If she were truly serious that it's over, she would have just said the relationship no longer works for her and wish you well. DONE. The End.

The irony is IF you DID give her what she "says" she wants, her attraction for you might eventually die even if she doesn't recognize that herself.

Meaning, she stayed in this uncertain ambiguous situation with you for SIX years which tells me she was drawn to it, attracted to it AND you despite her protestations that she wants "more."

What's also clear is that she is still madly in love with you after six years of this uncertainty and off/on chaos so what does this tell you?

@BackInTheGame78 posted recently what women "say" they want and what they actually "respond" to are often two different things.

Heed those words and proceed with extreme caution.

Something else to consider.

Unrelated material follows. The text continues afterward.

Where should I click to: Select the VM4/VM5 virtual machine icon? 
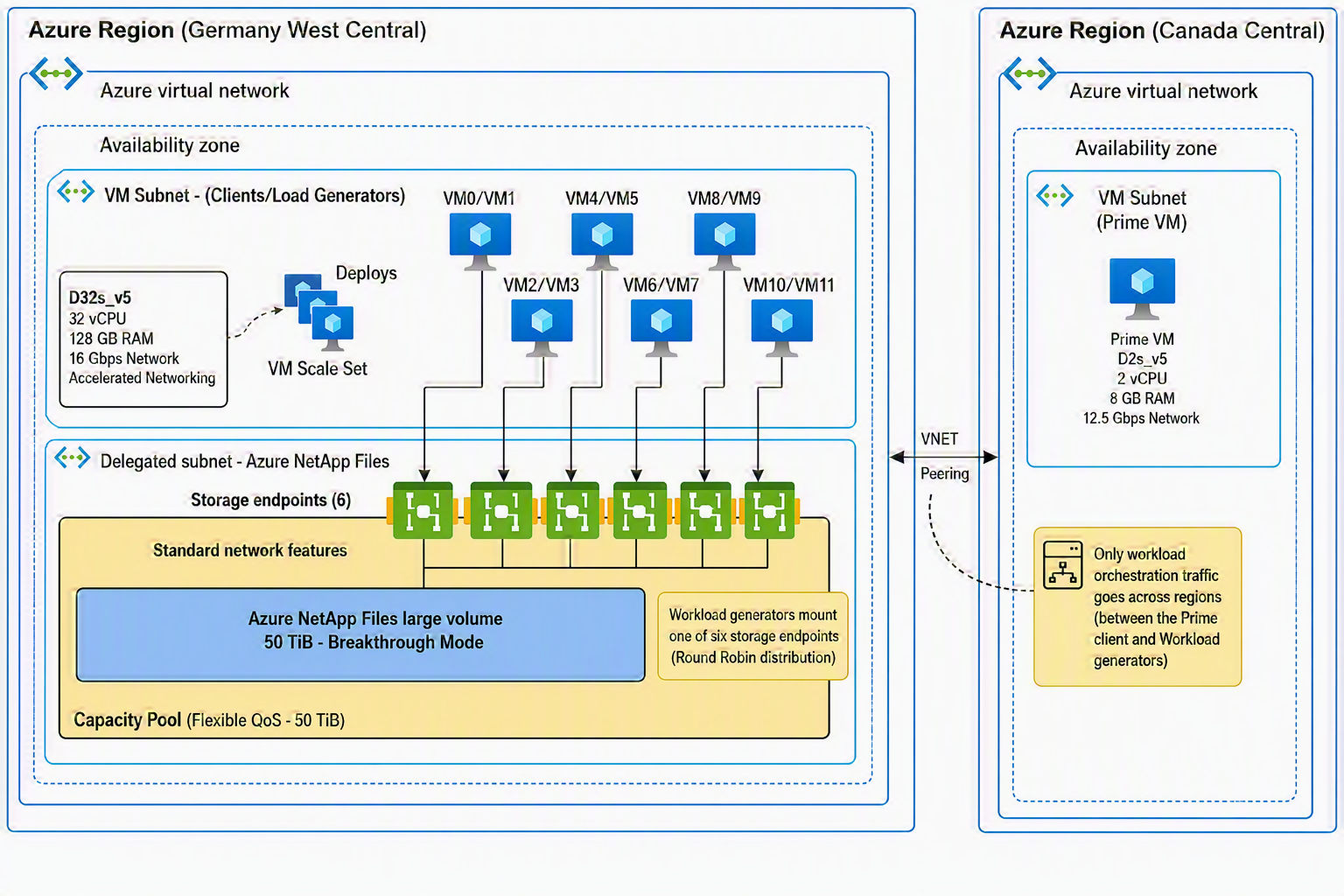602,242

She may have passive commitment issues herself which is why she was drawn to the uncertainty and chaos and why she stayed. For SIX years!

Like attracts like after all. Your commitment issues are active, you're the runner.

At the end of the day, this relationship might have just run its course and best to simply move on.
Totally agree about what women saying the want and what they respond to often being at odds, Corey Wayne also says as much in his book.

She used to call me an arsehole and I thanked her for it and told her that she loves me for it to which she agreed much to our mutual amusement.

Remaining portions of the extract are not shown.